La junte birmane s'est octroyé un contrôle absolu sur la commission chargée des élections législatives, dans une loi de nature à renforcer les doutes de la communauté internationale sur la crédibilité du premier scrutin depuis vingt ans.

Le pouvoir militaire a publié mardi dans les médias officiels le contenu de la première des cinq lois promulguées la veille, relatives aux élections promises par la junte pour cette année.

Mais leur date précise reste à déterminer et devrait venir ultérieurement de la toute nouvelle commission électorale. «Les partis politiques auront environ six mois pour faire campagne après la promulgation de la loi électorale», a pronostiqué un responsable birman.

Selon la «Loi sur la commission électorale de l'Union», signée du généralissime Than Shwe, numéro un de la junte, l'organe sera composé de cinq personnes au moins, désignées par le Conseil d'État pour la Paix et le Développement (SPDC, nom officiel de la junte).

Chaque membre devra avoir plus de 50 ans, être «considéré par le SPDC comme une personnalité éminente», avoir «intégrité et expérience», faire preuve de «loyauté envers l'État et ses citoyens» et ne «pas être membre d'un parti politique».

La commission sera chargée de désigner les circonscriptions, compiler les listes d'électeurs et «superviser les partis politiques pour qu'ils agissent conformément à la loi».

Elle pourra par ailleurs «reporter ou annuler l'élection dans des circonscriptions si des élections libres et justes ne peuvent se tenir, suite à une catastrophe naturelle ou à cause des conditions locales de sécurité», selon le texte.

La junte conserve ainsi, sans surprise, le contrôle total des opérations vingt ans après les élections de 1990, au cours desquelles la Ligue nationale pour la démocratie (LND) de l'opposante Aung San Suu Kyi avait triomphé.

Refusant d'abandonner le pouvoir à sa pire ennemie, la junte avait refusé de reconnaître les résultats et a, depuis, privé de liberté la prix Nobel de la paix pendant plus de 14 ans.

La dissidente a vu récemment sa dernière assignation à résidence confirmée par la justice et n'est libérable au plus tôt qu'en novembre, sans doute après les élections.

La constitution de 2008, approuvée juste après le passage du dévastateur cyclone Nargis (138 000 morts ou disparus) l'exclut de toutes façons de cette élection en écartant toute personne mariée à un étranger. L'époux de Mme Suu Kyi, le Britannique Michael Aris, est décédé en 1999.

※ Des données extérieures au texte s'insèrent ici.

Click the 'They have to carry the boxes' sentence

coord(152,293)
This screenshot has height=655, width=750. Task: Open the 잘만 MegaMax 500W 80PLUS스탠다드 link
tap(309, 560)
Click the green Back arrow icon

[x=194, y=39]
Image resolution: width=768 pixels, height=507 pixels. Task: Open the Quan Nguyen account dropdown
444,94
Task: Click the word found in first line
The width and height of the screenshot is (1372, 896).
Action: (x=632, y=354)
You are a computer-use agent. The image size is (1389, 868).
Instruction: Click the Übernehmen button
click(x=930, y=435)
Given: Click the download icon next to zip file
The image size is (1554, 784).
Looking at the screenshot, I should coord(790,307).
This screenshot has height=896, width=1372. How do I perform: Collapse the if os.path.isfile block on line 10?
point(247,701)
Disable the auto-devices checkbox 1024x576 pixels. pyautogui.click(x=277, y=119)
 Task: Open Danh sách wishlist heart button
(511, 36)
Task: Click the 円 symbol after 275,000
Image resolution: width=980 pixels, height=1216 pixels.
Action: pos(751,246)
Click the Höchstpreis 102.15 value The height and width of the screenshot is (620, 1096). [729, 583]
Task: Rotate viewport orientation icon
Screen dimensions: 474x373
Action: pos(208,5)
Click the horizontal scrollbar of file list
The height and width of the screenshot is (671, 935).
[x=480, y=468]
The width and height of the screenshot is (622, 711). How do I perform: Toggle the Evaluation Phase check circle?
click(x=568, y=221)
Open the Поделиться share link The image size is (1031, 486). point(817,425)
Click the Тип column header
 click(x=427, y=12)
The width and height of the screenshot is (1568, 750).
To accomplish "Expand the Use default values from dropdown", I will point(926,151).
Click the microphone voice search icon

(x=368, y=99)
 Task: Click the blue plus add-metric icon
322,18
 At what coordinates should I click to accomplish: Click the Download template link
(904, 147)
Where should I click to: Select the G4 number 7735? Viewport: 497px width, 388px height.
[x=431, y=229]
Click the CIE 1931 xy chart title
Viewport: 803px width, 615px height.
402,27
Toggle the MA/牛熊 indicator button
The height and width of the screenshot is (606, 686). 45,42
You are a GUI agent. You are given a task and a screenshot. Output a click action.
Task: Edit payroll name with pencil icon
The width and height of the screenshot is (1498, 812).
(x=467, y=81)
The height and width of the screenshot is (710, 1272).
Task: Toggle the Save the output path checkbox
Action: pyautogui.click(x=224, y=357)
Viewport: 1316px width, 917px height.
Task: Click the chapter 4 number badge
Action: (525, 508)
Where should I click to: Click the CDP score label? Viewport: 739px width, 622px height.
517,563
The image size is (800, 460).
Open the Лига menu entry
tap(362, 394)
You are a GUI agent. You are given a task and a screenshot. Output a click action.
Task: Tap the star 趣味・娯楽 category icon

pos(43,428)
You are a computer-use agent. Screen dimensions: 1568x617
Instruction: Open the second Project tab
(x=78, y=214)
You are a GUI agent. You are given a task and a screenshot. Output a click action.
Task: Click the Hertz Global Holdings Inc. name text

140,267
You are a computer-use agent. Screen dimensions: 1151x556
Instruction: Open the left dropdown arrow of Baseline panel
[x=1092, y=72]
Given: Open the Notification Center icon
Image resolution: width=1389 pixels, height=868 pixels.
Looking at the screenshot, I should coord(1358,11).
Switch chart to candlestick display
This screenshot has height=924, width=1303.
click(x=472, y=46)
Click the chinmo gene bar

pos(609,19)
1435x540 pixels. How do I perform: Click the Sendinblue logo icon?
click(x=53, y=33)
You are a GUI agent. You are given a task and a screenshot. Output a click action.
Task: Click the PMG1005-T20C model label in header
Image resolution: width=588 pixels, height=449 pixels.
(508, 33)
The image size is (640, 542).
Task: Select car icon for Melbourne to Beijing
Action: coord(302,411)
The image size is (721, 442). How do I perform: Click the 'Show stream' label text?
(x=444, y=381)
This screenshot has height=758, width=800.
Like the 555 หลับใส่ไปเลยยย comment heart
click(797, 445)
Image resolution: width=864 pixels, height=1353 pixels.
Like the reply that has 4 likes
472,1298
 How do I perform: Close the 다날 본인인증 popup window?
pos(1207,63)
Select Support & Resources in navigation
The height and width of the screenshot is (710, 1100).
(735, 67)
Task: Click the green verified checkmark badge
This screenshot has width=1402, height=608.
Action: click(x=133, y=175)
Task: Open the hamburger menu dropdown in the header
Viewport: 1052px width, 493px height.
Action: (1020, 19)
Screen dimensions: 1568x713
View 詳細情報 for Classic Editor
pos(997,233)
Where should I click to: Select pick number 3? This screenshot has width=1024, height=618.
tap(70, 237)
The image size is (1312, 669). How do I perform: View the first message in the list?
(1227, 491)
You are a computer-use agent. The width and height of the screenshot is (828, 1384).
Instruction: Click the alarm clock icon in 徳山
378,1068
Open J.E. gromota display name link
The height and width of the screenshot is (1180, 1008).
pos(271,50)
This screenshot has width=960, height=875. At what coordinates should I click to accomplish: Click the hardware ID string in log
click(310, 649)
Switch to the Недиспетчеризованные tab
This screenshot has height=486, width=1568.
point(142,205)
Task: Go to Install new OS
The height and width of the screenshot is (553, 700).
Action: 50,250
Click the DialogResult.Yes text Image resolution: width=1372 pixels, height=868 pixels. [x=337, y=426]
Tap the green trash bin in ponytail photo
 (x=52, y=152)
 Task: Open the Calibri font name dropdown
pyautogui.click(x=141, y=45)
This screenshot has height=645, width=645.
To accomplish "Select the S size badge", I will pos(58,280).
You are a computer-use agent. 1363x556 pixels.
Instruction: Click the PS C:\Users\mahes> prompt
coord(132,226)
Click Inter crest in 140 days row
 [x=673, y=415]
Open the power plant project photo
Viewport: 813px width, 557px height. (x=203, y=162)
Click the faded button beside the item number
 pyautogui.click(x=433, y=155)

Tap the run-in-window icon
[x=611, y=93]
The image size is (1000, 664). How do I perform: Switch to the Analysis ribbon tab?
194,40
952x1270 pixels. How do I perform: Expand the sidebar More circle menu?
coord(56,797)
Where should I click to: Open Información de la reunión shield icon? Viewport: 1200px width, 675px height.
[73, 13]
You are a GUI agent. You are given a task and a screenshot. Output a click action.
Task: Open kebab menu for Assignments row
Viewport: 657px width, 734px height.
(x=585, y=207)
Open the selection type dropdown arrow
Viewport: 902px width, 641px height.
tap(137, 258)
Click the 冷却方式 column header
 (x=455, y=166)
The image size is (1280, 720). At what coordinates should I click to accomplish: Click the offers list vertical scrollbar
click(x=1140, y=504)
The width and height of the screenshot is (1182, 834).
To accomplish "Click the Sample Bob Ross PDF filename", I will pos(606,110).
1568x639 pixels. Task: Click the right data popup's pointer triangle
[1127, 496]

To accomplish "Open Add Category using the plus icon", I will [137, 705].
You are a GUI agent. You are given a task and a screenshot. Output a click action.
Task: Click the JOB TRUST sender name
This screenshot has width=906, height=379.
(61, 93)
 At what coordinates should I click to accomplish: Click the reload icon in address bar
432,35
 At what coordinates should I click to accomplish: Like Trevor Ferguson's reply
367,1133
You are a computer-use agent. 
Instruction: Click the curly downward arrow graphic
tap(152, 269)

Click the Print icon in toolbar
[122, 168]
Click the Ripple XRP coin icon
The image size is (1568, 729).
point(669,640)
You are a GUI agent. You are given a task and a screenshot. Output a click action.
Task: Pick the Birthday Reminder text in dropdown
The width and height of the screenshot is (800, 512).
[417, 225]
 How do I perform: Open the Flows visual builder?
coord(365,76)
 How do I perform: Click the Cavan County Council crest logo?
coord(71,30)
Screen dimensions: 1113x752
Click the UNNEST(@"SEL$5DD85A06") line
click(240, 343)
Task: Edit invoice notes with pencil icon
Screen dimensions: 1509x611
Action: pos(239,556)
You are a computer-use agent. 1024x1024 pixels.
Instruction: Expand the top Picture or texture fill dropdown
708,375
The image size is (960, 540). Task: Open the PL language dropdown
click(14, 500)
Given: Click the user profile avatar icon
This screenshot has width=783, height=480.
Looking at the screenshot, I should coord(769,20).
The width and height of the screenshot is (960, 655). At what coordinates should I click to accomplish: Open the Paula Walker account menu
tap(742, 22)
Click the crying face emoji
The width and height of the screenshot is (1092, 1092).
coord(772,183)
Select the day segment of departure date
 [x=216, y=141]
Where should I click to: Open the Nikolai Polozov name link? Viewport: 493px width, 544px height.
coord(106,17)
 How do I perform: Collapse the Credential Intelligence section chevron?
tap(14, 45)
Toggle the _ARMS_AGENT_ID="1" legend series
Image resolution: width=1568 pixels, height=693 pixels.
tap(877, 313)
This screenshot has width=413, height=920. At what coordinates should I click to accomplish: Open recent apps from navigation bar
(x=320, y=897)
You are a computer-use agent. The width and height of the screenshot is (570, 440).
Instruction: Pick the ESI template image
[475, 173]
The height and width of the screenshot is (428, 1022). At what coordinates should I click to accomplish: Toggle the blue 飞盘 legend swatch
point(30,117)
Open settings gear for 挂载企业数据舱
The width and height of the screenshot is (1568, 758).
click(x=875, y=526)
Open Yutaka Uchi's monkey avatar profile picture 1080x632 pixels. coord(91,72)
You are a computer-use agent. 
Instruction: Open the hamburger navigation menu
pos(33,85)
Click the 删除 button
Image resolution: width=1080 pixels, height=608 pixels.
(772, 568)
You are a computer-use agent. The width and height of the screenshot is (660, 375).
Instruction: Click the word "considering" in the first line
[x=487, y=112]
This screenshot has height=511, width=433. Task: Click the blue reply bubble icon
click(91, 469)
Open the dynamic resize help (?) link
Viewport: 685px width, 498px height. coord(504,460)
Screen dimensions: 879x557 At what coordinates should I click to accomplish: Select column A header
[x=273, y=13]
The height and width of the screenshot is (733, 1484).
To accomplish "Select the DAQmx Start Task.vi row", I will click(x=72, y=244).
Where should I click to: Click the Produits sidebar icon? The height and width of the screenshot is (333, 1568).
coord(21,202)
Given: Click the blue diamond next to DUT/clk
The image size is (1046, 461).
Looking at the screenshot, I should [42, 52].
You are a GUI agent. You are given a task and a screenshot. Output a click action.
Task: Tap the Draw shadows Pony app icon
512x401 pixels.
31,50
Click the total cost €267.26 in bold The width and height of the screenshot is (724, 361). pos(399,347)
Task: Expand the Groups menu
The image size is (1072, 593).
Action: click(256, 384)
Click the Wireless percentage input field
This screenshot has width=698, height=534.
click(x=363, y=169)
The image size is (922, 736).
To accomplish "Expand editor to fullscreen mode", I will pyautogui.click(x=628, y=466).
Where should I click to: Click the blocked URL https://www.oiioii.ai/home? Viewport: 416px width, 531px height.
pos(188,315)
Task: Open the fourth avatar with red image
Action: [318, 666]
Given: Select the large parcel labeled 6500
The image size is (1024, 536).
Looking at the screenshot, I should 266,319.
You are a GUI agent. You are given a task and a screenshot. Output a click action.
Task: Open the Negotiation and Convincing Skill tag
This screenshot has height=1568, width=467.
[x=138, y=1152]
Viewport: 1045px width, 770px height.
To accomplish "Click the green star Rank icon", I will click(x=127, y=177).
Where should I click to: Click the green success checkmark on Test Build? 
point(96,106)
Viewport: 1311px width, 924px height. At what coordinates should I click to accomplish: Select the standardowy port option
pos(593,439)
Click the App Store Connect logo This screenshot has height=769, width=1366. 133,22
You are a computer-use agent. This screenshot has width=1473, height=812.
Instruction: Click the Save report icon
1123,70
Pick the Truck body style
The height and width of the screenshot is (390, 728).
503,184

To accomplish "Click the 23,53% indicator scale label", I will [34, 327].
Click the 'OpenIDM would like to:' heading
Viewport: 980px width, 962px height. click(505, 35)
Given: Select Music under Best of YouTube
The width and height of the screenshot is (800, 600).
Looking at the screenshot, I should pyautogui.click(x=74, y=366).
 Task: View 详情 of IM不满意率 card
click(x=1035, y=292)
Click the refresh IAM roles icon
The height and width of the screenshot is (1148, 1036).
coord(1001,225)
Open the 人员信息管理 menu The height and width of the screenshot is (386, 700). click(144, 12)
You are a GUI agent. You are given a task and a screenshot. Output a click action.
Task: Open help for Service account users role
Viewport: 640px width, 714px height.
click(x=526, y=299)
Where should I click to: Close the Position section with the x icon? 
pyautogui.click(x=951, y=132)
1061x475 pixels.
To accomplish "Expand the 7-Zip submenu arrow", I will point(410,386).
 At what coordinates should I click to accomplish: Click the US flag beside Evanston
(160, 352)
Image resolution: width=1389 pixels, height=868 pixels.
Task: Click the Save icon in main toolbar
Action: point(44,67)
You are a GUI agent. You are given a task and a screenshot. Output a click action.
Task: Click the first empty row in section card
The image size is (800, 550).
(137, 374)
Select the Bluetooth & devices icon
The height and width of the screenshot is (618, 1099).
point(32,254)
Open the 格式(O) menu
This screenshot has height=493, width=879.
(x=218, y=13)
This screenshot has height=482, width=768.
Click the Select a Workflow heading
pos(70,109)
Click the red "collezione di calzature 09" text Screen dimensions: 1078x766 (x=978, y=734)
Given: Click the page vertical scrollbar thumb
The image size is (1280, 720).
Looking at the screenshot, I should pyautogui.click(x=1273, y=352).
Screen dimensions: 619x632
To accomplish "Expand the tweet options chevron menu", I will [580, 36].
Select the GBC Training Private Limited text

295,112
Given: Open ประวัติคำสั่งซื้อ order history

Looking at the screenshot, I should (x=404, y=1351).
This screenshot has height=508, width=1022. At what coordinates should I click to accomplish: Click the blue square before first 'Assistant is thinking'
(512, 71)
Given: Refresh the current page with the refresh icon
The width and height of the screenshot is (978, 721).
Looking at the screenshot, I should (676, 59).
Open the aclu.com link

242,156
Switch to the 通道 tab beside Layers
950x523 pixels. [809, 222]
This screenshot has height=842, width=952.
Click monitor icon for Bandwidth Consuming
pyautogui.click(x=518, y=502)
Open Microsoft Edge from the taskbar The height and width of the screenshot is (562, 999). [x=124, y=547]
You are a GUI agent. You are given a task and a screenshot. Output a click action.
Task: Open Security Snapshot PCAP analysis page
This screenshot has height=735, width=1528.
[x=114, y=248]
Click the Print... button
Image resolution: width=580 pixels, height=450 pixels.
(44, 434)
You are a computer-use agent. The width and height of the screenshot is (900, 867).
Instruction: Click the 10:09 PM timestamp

Autant de conditions qui ne laissent guère de doutes sur l'issue de la consultation. «C'est évidemment de mauvais augure pour la crédibilité des élections», a estimé Debbie Stothard, militante pro-démocratie à Bangkok. «C'est une élection organisée par le régime, pour le régime».

Certains analystes se voulaient pourtant moins négatifs, relevant que les élections allaient porter au pouvoir, dans les assemblées nationales et régionales, une nouvelle génération de militaires.

«À moyen et long terme, toute évolution du statu quo doit avoir un aspect positif, ne serait-ce que parce qu'il est difficile d'imaginer, au moins du point de vue des droits de l'Homme, comment ça pourrait être pire», relève Benjamin Zawacki, pour Amnesty International.

Aung Naing Oo, analyste birman à Chiang Mai (nord de la Thaïlande), s'intéresse, au delà des élections, à l'apprentissage de tout un peuple.

«Les élections sont importantes car nous n'en avons pas eu depuis 20 ans, et il est essentiel que les Birmans apprennent à exercer leurs droits. Nous n'obtiendrons pas la démocratie du jour au lendemain, mais c'est une étape importante quand même».